--- GOAL OF THE EXERCISE ---
Find each line below where the word "icon" occurs, and copy it.

▶

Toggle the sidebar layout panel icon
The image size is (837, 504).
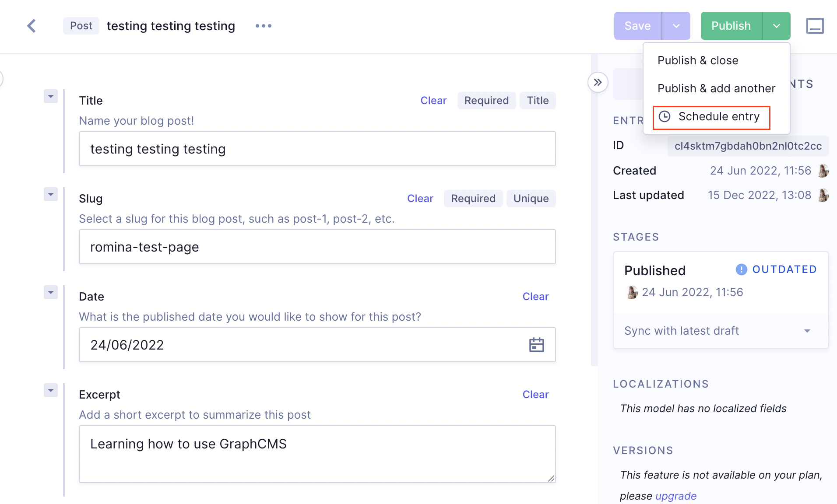815,26
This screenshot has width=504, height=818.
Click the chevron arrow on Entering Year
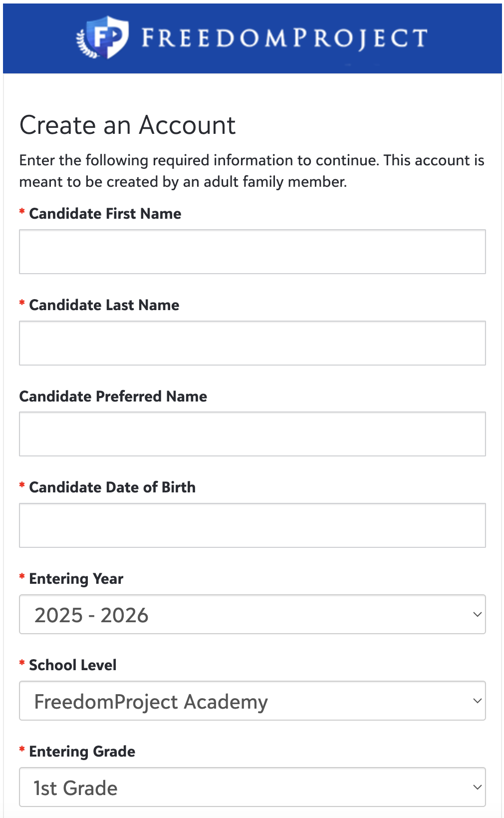point(477,614)
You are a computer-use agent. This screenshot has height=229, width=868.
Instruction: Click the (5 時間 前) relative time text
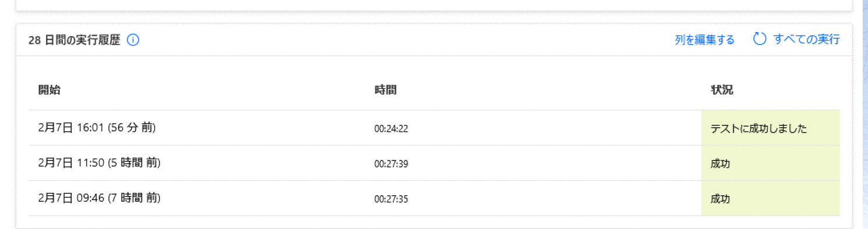134,163
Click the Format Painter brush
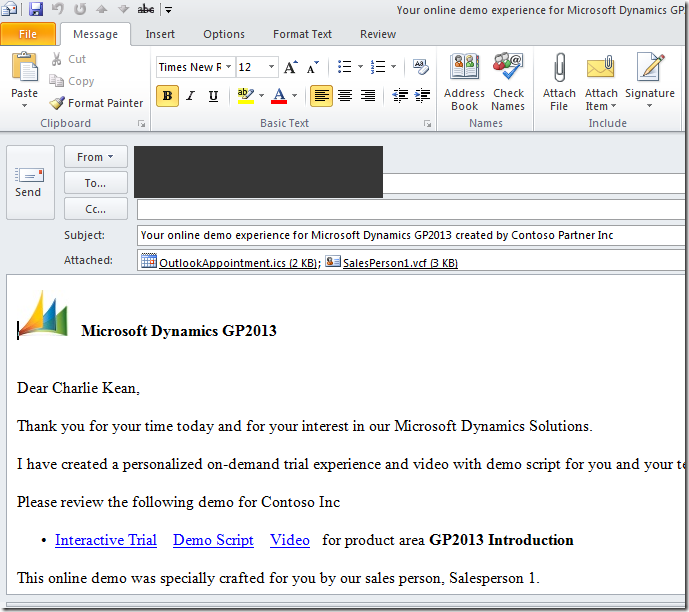 [96, 103]
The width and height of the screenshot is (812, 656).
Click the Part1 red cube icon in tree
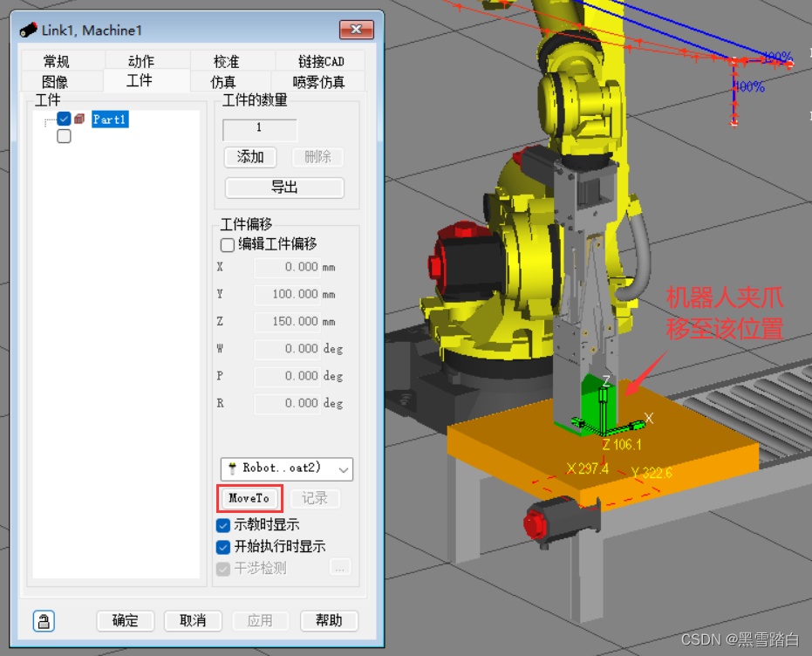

◀

--- RESPONSE AREA ---
Toggle the sidebar layout panel icon
Click the Part1 red cube icon in tree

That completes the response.